--- Start of Source ---

August 22, 2013

Lines (12)

Continuing notes from "A Long Obedience in the Same Direction"

Chapter 13     Humility      Psalm 131

pg 145  "Christian faith needs continuous maintenance."
Psalm 131 is a psalm of maintenance - a pruning psalm.

pg 146  "All cultures throw certain stumbling blocks in the way of those who pursue gospel realities."  (snip) "The way of faith deals with realities in whatever time or whatever culture."

pg 147-148  A discussion of the story of John Faustus and the way our culture has become Faustian to applause & admiration.  "It is difficult to recognize pride as a sin when it is held up on every side as a virtue, as profitable, and rewarded as achievement."

pg 149  "Our lives are only lived well when they are lived in terms of their creation, with God loving and we being loved, with God making and we being made, with God revealing and we understanding, with God commanding and we responding.  Being a Christian means accepting the terms of creation, accepting God as our maker and redeemer, and growing day by day into an increasingly glorious creature in Christ, developing joy, experiencing love, maturing in peace. By the grace of Christ we experience the marvel of being made in the image of God. If we reject this way the only alternative is to attempt the hopelessly fourth-rate, embarrassingly awkward imitation of God made in the image of man."

--- End of Source ---

### Objective 1
Answer these questions about the notes on Psalm 131:
(a) What two names does the notes' entry for page 145 give Psalm 131?
(b) Whose story is discussed on pages 147-148?
(c) According to the page 149 quotation, what do we experience by the grace of Christ?
### Objective 2
Write the next part of the notes on Psalm 131, picking up after the page 149 quotation.

--- Start of Data lines ---

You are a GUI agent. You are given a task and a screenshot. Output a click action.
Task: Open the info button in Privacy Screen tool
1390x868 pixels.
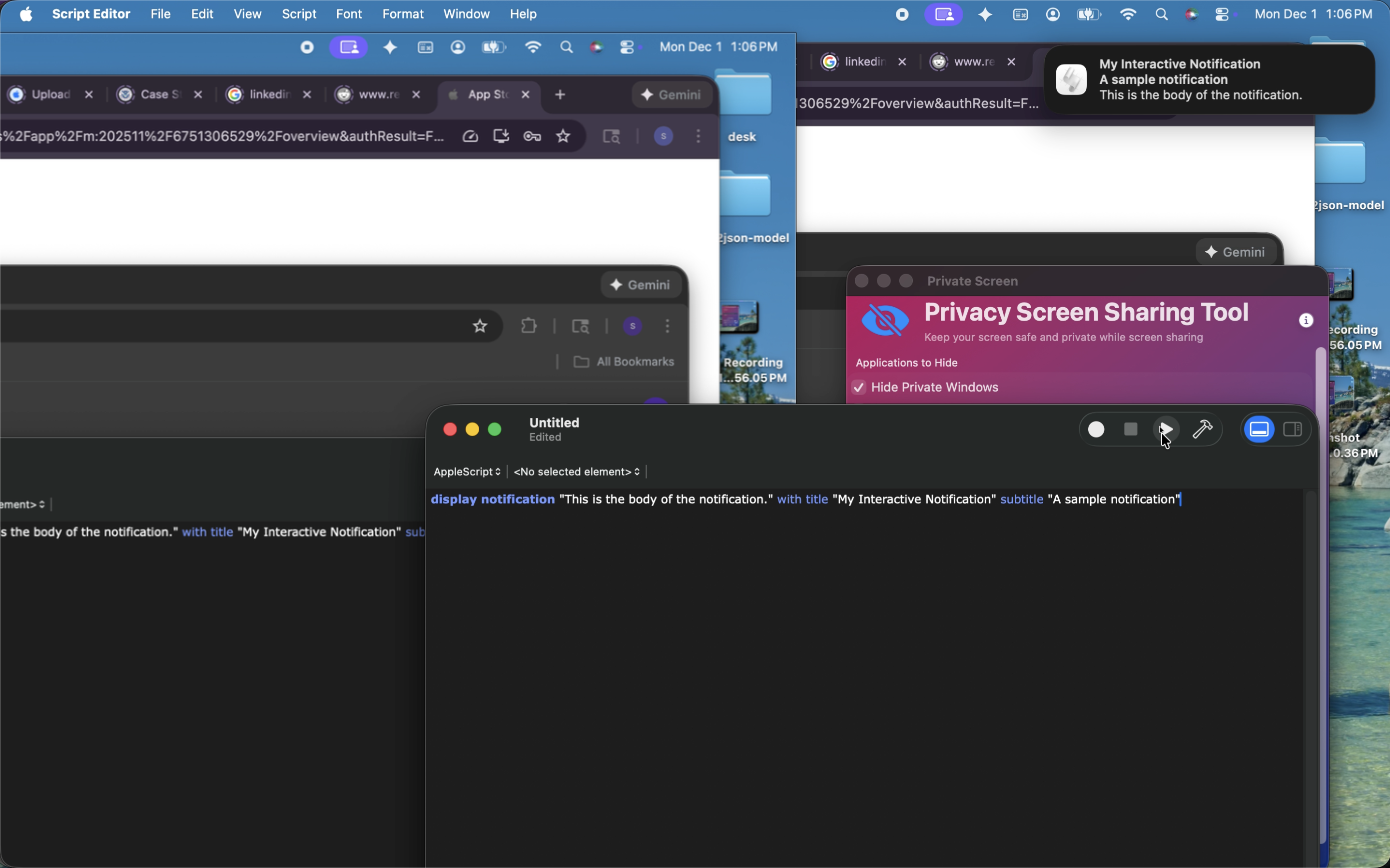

--- End of Data lines ---
--- Start of Data lines ---

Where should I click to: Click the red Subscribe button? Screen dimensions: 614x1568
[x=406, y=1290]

--- End of Data lines ---
--- Start of Data lines ---

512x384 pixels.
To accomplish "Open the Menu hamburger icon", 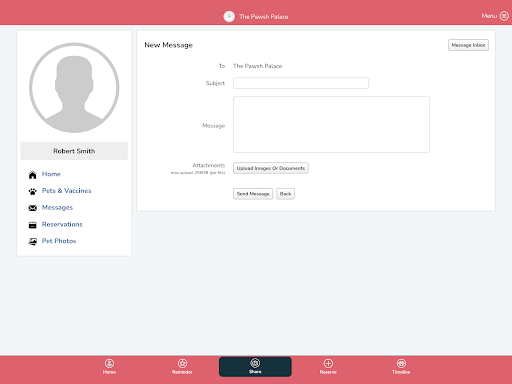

--- End of Data lines ---

### Written response 1
(a) A psalm of maintenance and a pruning psalm.
(b) The story of John Faustus.
(c) The marvel of being made in the image of God.

### Written response 2
pg 150 "Christian faith is not neurotic dependency but childlike trust. We do not have a God who forever indulges our whims but a God whom we trust with our destinies."

pg 153  "We need pruning. Cut back to our roots, we then learn this psalm (131) and discover the quietness of the weaned child, the tranquility of maturing trust. it is such a minute psalm that many have overlooked it, but for all its brevity and lack of pretense, it is essential. For every Christian encounters problems of growth and difficulties of development."

pg 154 "And that is what Psalm 131 nurtures: a quality of calm confidence and quiet strength which knows the difference between unruly arrogance and faithful aspiration, knows how to discriminate between infantile dependency and childlike trust, and chooses to aspire and to trust - and to sing, "Enough for me to keep my soul tranquil and quiet like a child in its mother's arms, as content as a child that has been weaned.""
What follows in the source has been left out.